YOUR ASSIGNMENT »
Pull every line that holds the word "pagina" from the entries.
─── THE RECORDS
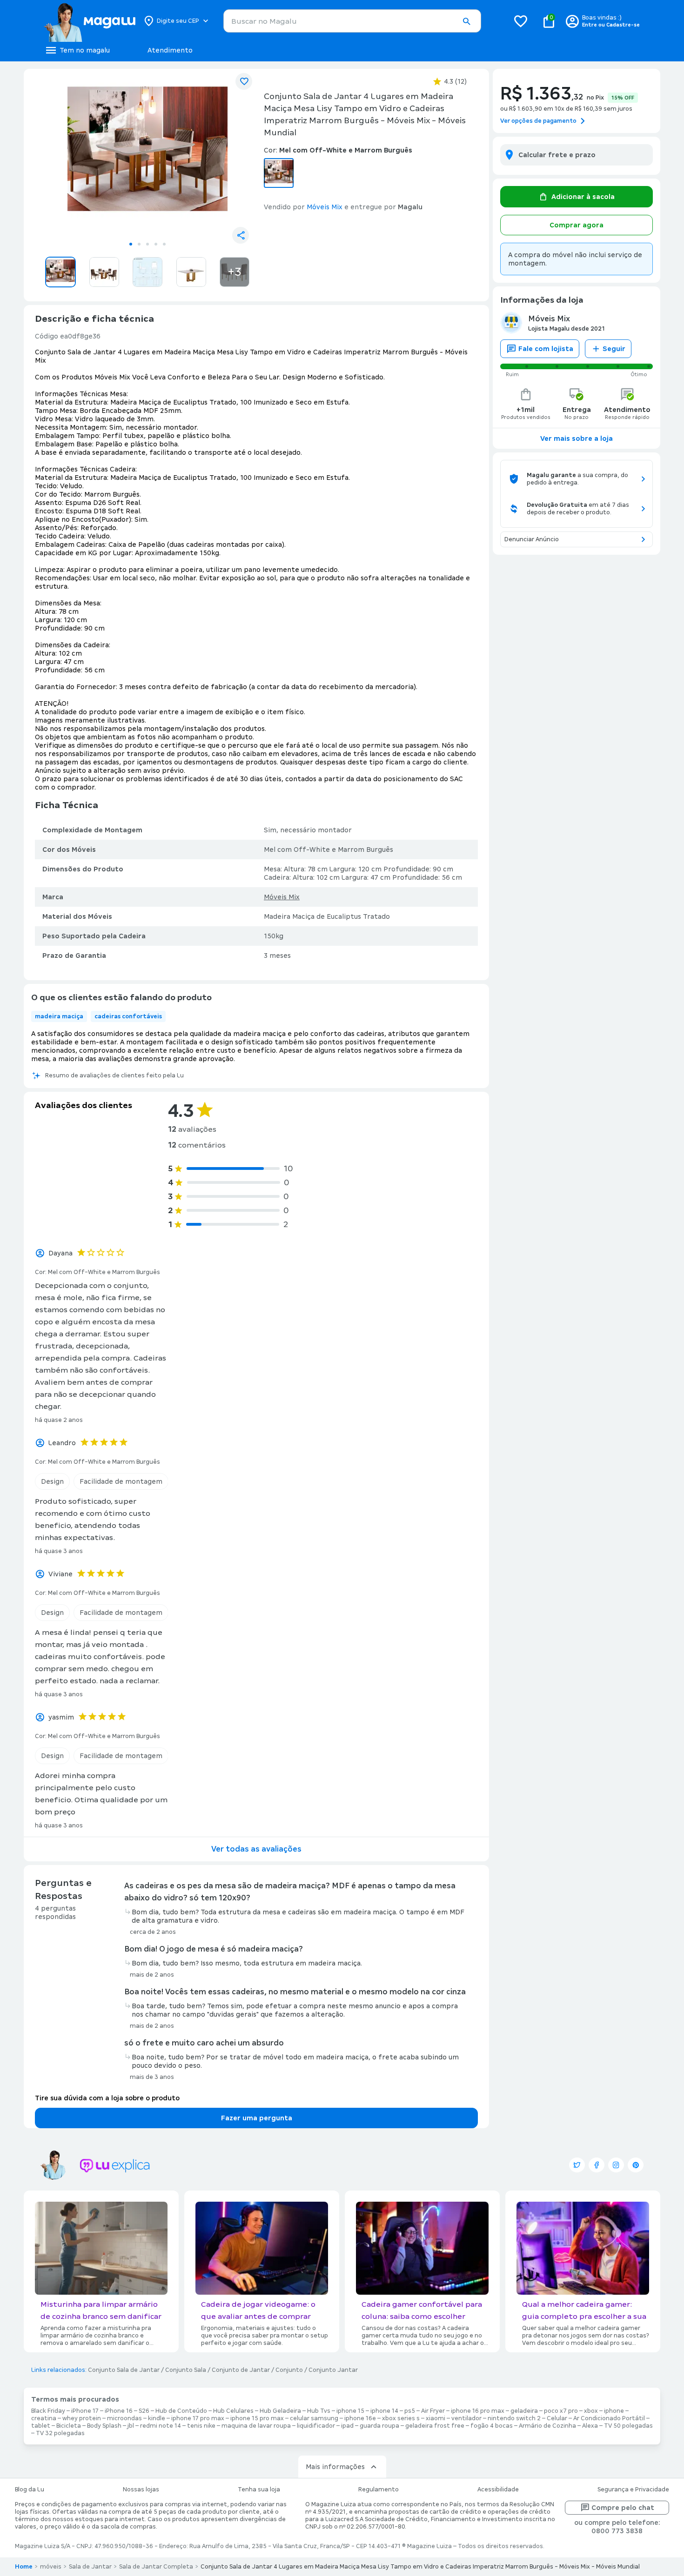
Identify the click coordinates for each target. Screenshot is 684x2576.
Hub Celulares (233, 2411)
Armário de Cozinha (547, 2426)
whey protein (81, 2418)
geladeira (524, 2411)
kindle (156, 2418)
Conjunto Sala (185, 2370)
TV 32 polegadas (60, 2433)
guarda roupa (379, 2426)
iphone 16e (360, 2418)
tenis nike (201, 2426)
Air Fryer (433, 2411)
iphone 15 (350, 2411)
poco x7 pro (561, 2411)
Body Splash (104, 2426)
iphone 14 (384, 2411)
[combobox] (352, 21)
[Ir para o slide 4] (155, 244)
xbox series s (401, 2418)
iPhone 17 (85, 2411)
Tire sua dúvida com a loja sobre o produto (107, 2098)
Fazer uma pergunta (256, 2118)
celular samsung (314, 2418)
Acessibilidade (498, 2489)
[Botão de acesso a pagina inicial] (89, 21)
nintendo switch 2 (514, 2418)
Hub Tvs (318, 2411)
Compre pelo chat (622, 2507)
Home (24, 2566)
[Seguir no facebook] (596, 2165)
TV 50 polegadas (628, 2426)
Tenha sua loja (259, 2489)
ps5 (409, 2411)
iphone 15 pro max (257, 2418)
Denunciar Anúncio (531, 539)
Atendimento (170, 50)
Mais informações (335, 2466)
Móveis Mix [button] (324, 207)
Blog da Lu (29, 2489)
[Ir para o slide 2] (139, 244)
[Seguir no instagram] (616, 2165)
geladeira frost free (434, 2426)
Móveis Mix (282, 897)
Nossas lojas (141, 2489)
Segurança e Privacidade (633, 2489)
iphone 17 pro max (197, 2418)
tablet (40, 2426)
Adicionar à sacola (583, 196)
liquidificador (316, 2426)
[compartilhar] (240, 235)
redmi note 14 (160, 2426)
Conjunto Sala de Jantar (124, 2370)
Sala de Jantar (90, 2566)
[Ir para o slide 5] (164, 244)
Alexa (590, 2426)
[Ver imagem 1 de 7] (147, 156)
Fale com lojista (545, 348)
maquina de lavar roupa (256, 2426)
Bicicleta (68, 2426)
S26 (144, 2411)
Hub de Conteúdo (181, 2411)
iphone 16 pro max (477, 2411)
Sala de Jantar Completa (156, 2566)
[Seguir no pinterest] (636, 2165)
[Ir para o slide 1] (130, 244)
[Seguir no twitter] (577, 2165)
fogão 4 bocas (491, 2426)
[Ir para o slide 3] (147, 244)
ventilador (466, 2418)
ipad (347, 2426)
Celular (557, 2418)
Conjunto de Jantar (241, 2370)
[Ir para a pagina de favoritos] (521, 21)
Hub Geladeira (280, 2411)
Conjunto (289, 2370)
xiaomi (435, 2418)
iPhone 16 (119, 2411)
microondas (124, 2418)
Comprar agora (577, 225)
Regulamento (378, 2489)
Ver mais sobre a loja (576, 438)
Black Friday (48, 2411)
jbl (130, 2426)
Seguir (614, 348)
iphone (614, 2411)
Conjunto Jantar (333, 2370)
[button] (466, 21)
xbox (591, 2411)
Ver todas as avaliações (256, 1849)
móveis (50, 2566)
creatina (43, 2418)
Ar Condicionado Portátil (609, 2418)
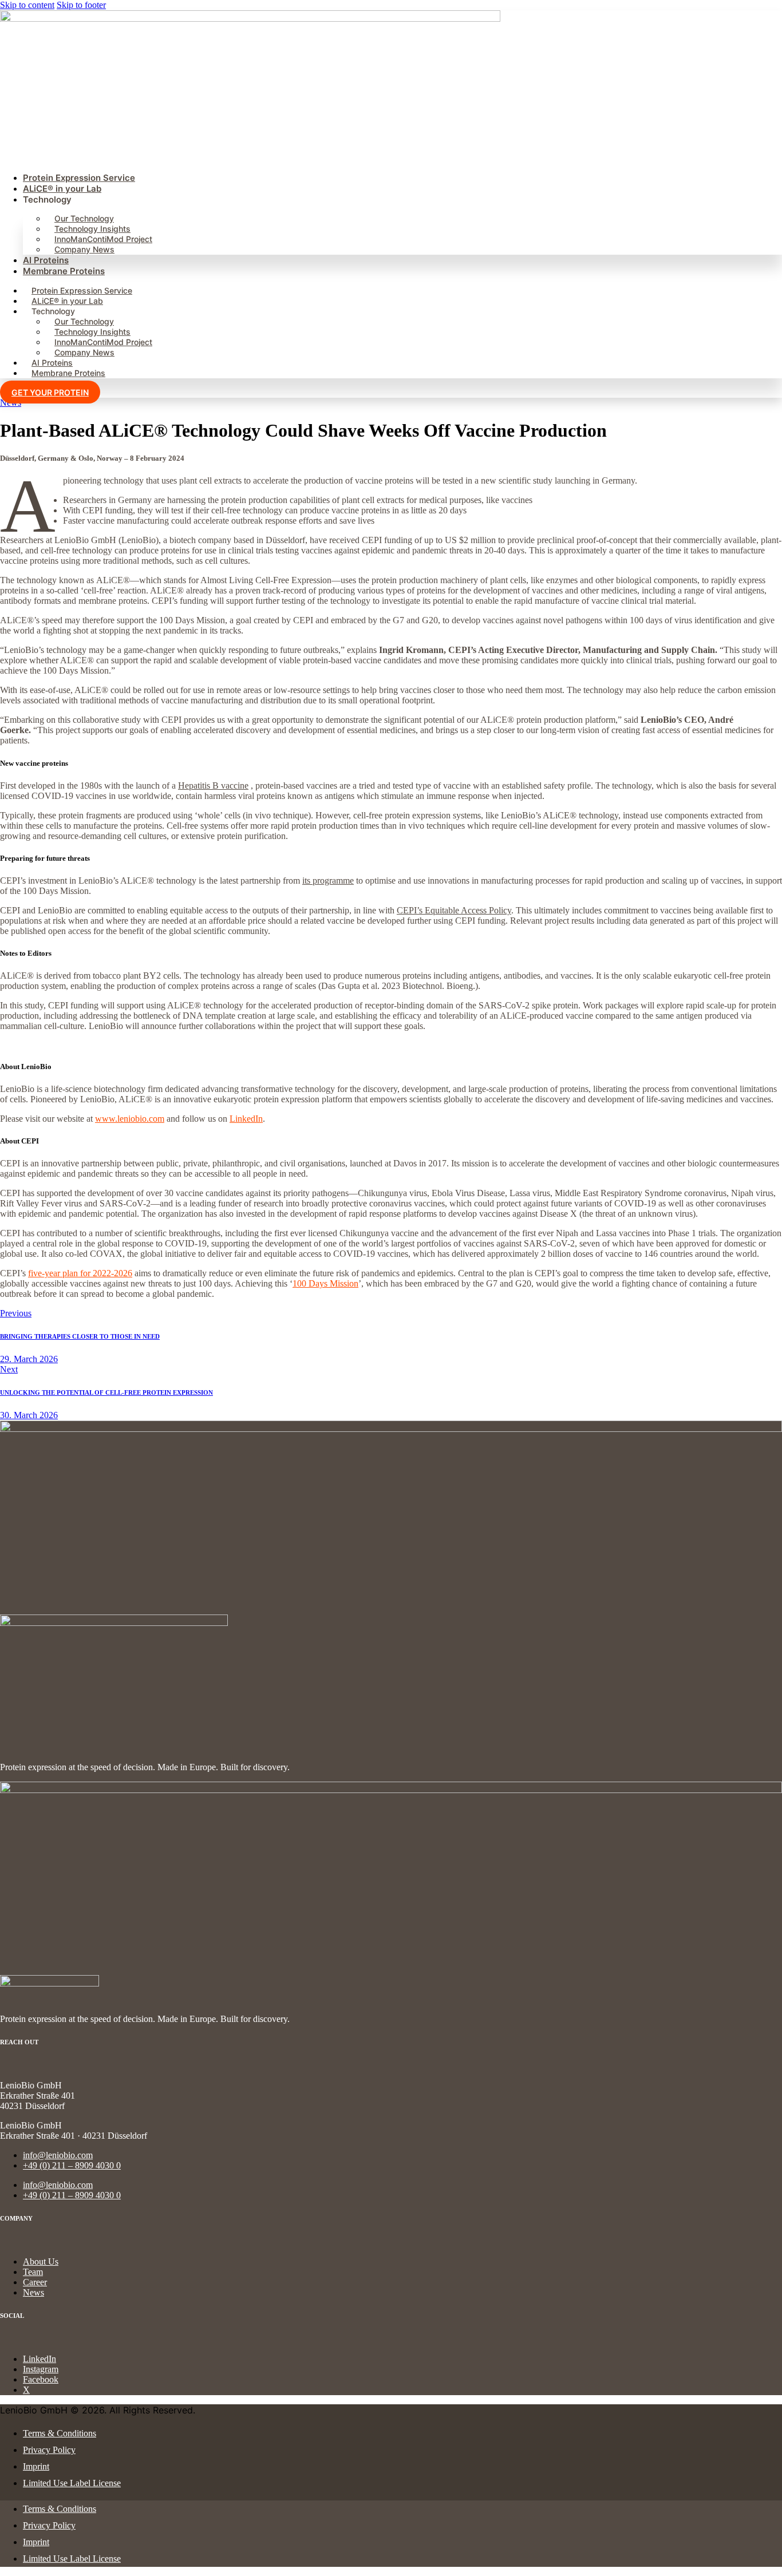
──────
SOLUTION FOR THIS PROBLEM »
[Botão de acesso a pagina inicial] (89, 21)
[Ir para a pagina de favoritos] (521, 21)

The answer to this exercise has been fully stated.